Our Prejudices Reveal Our Fears

This is sociological fact number three: our prejudices reveal our fears. Sociologists say the group you dislike the most, frightens you the most. I know that is true because I have seen it countless times. I have lived it. Years ago, I was out at the mall with Vlad. It was Vlad’s first trip to America. You know Vlad, he was the first Russian orphan we brought to America to get prosthetic legs. He lost his legs in a Moscow rail yard jumping trains. Vlad was in his wheelchair; I sat on a bench watching people pass. Everyone looked at Vlad because they noticed his stumps. Everyone looked, but only one talked to us. The only one who talked to him was young black man, wearing a baseball cap that hung to the side. He had one gold tooth in his mouth and a gold bracelet around his neck. His oversized leather coat promoted his favorite NFL team, the Oakland Raiders. His old jeans were faded and riding low. When he started walking our way, I tried to ignore him, but it was impossible. When he started talking, his dictation was poor; I could hardly make out his words. I will admit it, I was intimidated. I thought he was going to ask me for money, so I grew defensive. I couldn’t believe what he was saying. He didn’t ask me for money. Instead, he wanted to know about Vlad. He wanted to know what doctor was helping him. I could not have been more surprised. He pulled out a business card and handed it to me. He said, “This is my doctor; he is the best.” Then, he pulled up the legs of his faded jeans and exposed his prosthetic legs. As he walked away, he said, “If you need any help, call me, my number is on the back of the card.” I have never been more ashamed of myself. I had to admit it, I am a prejudiced person. That is one of the things we have in common.

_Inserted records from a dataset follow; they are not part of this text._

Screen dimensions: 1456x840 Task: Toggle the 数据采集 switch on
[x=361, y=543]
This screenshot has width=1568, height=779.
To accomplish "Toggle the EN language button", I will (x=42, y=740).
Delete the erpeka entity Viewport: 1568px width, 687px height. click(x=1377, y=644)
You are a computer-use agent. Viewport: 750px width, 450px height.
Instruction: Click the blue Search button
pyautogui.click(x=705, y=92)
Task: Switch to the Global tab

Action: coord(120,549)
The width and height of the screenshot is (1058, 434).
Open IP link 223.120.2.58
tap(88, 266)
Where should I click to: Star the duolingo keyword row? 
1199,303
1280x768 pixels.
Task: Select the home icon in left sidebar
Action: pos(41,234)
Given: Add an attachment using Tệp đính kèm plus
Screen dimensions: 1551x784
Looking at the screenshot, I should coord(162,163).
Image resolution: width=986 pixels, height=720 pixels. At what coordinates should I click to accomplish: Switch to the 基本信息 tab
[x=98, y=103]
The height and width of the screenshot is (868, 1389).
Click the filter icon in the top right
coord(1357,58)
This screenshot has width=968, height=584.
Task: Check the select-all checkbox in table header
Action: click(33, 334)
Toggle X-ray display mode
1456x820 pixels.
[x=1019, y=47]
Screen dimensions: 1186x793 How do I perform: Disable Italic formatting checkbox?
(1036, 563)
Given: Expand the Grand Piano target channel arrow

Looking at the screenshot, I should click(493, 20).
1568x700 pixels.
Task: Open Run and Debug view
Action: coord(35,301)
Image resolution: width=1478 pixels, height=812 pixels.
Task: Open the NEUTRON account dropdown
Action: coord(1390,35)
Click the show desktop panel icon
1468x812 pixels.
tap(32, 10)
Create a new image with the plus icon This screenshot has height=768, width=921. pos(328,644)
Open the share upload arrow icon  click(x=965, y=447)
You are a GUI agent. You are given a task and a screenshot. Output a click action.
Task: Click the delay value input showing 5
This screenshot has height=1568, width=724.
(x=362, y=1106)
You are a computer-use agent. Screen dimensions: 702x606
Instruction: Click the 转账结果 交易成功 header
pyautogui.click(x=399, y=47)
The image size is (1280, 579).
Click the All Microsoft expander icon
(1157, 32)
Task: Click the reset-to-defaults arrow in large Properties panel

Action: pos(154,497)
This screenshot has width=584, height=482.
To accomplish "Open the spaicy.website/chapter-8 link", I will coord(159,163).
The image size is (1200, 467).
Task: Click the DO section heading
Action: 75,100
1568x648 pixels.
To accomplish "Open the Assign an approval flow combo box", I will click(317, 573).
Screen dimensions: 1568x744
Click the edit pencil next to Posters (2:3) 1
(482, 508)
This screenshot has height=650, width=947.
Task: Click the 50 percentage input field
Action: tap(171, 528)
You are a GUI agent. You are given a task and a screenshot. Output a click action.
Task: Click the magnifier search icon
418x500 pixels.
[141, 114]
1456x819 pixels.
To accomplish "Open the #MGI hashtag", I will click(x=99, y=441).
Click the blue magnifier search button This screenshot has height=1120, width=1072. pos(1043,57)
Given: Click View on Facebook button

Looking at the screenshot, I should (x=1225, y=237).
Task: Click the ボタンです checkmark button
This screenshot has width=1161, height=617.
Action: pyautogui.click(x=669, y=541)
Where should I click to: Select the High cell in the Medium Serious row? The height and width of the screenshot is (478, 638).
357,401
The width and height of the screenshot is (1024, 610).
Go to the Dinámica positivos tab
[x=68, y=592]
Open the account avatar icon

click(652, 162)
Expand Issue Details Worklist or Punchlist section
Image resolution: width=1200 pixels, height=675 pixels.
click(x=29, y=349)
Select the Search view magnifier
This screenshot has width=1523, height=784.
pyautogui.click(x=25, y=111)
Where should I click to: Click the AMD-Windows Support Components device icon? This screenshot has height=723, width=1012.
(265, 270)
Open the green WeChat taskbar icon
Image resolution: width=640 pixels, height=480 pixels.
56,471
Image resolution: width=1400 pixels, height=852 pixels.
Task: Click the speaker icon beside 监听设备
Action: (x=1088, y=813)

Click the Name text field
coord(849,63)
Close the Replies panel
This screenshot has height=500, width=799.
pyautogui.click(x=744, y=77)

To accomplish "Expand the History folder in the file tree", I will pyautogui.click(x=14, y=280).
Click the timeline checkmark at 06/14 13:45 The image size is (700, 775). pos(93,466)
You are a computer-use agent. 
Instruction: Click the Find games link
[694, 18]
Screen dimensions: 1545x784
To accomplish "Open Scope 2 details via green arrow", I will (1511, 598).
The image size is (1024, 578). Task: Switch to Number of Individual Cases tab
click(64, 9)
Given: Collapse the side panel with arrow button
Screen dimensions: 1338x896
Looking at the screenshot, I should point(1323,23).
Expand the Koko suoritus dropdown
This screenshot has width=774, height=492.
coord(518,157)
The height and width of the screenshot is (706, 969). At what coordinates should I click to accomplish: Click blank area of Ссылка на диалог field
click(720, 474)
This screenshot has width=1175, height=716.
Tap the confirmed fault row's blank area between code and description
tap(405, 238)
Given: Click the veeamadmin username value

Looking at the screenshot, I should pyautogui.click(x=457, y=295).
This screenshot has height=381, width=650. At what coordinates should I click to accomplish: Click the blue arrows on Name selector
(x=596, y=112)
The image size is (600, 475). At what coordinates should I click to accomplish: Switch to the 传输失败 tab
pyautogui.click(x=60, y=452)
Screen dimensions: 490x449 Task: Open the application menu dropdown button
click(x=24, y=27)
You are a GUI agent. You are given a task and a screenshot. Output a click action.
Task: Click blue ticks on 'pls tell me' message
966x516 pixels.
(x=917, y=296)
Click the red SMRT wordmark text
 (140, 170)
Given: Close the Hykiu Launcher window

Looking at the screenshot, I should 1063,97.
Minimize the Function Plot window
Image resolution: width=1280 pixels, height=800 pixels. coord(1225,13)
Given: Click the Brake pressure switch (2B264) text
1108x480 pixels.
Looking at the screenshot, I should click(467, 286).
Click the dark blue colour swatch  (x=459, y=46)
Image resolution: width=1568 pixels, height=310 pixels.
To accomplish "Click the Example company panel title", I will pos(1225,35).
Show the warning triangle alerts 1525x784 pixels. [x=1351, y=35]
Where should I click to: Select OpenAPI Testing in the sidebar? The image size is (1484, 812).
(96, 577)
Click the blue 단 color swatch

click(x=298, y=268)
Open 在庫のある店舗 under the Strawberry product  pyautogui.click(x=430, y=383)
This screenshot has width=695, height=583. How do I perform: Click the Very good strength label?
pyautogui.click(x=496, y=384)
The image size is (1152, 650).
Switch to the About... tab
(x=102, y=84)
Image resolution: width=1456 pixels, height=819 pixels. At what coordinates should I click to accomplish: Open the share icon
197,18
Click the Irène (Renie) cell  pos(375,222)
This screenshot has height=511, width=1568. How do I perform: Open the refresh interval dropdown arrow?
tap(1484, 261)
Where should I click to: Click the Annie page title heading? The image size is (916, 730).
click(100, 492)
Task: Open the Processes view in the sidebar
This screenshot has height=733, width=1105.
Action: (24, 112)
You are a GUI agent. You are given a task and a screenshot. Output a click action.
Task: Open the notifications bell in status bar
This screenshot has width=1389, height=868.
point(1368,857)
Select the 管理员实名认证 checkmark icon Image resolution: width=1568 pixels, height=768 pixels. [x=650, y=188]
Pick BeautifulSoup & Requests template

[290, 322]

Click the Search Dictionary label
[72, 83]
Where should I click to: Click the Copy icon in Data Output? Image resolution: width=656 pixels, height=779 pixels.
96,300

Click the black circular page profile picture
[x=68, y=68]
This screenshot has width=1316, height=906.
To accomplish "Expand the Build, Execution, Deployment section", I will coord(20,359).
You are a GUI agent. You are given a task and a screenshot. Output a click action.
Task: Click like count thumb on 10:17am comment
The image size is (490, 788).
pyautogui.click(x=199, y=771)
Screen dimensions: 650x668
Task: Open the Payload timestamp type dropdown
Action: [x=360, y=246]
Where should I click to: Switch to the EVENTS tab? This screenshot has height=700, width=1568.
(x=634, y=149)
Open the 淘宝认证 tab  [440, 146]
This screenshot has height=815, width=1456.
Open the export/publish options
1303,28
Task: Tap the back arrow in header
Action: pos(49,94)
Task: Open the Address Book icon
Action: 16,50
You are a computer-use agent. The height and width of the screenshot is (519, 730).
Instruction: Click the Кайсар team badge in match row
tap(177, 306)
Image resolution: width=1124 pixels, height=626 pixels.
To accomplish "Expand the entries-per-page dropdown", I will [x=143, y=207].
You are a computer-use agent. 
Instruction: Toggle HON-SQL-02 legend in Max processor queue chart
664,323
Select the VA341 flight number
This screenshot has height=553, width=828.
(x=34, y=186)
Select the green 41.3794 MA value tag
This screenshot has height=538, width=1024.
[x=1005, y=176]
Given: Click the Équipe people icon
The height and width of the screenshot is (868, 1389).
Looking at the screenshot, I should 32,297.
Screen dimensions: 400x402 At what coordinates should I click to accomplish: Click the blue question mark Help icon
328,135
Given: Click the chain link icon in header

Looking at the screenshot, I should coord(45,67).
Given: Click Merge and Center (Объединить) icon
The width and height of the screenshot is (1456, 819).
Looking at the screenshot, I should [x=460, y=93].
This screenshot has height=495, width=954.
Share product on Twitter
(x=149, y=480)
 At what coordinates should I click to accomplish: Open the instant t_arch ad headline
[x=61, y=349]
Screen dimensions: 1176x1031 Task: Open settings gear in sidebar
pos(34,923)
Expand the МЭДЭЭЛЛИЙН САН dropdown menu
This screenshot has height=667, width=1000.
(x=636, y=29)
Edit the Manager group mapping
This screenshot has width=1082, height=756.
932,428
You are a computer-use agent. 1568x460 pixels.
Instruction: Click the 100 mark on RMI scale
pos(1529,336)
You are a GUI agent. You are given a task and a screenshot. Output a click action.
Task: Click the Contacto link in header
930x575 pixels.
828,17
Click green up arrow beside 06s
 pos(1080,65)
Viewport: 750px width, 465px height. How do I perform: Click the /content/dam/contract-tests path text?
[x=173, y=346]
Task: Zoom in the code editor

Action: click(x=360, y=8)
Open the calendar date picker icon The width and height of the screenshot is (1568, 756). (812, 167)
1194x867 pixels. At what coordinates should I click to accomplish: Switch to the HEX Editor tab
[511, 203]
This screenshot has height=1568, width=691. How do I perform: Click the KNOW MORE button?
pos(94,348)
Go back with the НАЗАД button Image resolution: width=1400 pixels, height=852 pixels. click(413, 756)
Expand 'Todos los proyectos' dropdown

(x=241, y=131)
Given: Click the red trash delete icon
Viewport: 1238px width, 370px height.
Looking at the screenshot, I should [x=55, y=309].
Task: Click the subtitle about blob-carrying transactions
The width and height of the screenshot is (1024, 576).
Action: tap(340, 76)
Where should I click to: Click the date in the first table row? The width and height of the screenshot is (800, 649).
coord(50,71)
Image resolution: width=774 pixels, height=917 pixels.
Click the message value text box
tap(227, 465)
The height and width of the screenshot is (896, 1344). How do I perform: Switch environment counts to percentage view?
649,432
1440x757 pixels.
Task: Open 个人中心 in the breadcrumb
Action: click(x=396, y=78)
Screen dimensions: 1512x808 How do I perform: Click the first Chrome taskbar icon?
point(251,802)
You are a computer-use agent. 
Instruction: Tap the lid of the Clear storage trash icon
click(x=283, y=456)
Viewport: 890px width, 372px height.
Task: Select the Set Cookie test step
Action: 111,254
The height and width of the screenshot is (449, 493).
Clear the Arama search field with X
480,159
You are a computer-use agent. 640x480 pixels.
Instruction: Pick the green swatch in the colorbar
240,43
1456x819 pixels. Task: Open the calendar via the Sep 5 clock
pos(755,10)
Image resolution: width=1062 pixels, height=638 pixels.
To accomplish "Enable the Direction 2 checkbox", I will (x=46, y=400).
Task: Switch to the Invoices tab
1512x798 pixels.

Years ago, I was sitting at Hospice House next to a man who was near the end. The disease was winning. When I arrived, I was surprised to find him alone. I was shocked that his mind was so clear. He was one of the finest men I had ever known. I knew his end was near, so I gave him ample time. We talked about many things, his family, his work, his childhood. As he laid in that bed and reviewed his life, he told me things that he had held secret for years. He told me about visiting his grandparents as a boy. Out of the blue he said, “Russ, did you know my grandparents were members of the Ku Klux Klan?” I said, “Seriously?” He said, “Yes! The group would meet at their house because they owned several acres. I remember everyone was nice to me, but I had to leave once the ceremony started.” He added, “They stored their hoods and robes in my grandparent’s basement. There was a safe in that basement which held the group’s treasury and a list of all the names of all the members.” He was being so honest, I had to ask him the next question, “Did you ever join?” He said, “No!” I said, “Why not?” He said, “I was too young; I was just a boy.” I said, “No, later. Why didn’t you join when you became an adult?” He ended by saying, “Russ, by then, we all knew better.” Can I ask you this question?

Do you know better, or are you holding tight to your prejudices? You may think you are making that other group look bad, but in truth, you are only damaging yourself. How foolish have you made yourself look lately?  Jesus once said, “Love one another. As I have loved you, so you must love one another. By doing this everyone will know that you are my disciples, if you love one another.”